--- Begin Input data ---

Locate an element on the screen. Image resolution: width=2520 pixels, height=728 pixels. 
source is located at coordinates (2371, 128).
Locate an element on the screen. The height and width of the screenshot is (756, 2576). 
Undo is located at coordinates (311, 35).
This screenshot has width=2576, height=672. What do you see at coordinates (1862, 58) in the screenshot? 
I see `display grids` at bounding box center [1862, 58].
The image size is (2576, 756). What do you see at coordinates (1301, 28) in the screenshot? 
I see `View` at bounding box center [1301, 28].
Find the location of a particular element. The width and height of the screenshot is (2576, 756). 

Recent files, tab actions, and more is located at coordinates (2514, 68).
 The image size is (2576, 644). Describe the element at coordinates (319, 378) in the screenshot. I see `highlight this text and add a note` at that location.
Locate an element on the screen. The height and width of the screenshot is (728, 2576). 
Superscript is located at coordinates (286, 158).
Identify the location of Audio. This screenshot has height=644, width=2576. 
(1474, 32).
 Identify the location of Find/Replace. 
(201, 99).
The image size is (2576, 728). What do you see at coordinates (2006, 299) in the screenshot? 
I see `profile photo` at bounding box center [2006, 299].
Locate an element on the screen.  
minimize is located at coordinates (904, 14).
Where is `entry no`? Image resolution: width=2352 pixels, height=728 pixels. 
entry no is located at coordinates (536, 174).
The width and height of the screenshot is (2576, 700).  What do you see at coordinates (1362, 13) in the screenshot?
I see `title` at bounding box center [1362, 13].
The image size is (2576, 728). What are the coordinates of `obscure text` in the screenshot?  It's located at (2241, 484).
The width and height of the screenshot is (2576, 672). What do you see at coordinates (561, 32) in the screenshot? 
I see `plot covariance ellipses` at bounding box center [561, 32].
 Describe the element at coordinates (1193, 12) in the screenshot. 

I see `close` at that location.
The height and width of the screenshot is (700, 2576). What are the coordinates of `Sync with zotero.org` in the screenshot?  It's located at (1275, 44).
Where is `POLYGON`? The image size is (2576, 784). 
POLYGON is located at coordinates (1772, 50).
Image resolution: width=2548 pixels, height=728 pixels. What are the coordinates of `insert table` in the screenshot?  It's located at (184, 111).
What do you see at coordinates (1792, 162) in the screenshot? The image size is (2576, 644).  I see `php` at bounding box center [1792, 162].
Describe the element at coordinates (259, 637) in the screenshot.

--- End Input data ---

Rewrite the entries from the start through the line containing "center [1862, 58].", replacing "screenshot" with "screen capture" and leaving everything else unchanged.

Locate an element on the screen. Image resolution: width=2520 pixels, height=728 pixels. 
source is located at coordinates (2371, 128).
Locate an element on the screen. The height and width of the screen capture is (756, 2576). 
Undo is located at coordinates (311, 35).
This screen capture has width=2576, height=672. What do you see at coordinates (1862, 58) in the screen capture? 
I see `display grids` at bounding box center [1862, 58].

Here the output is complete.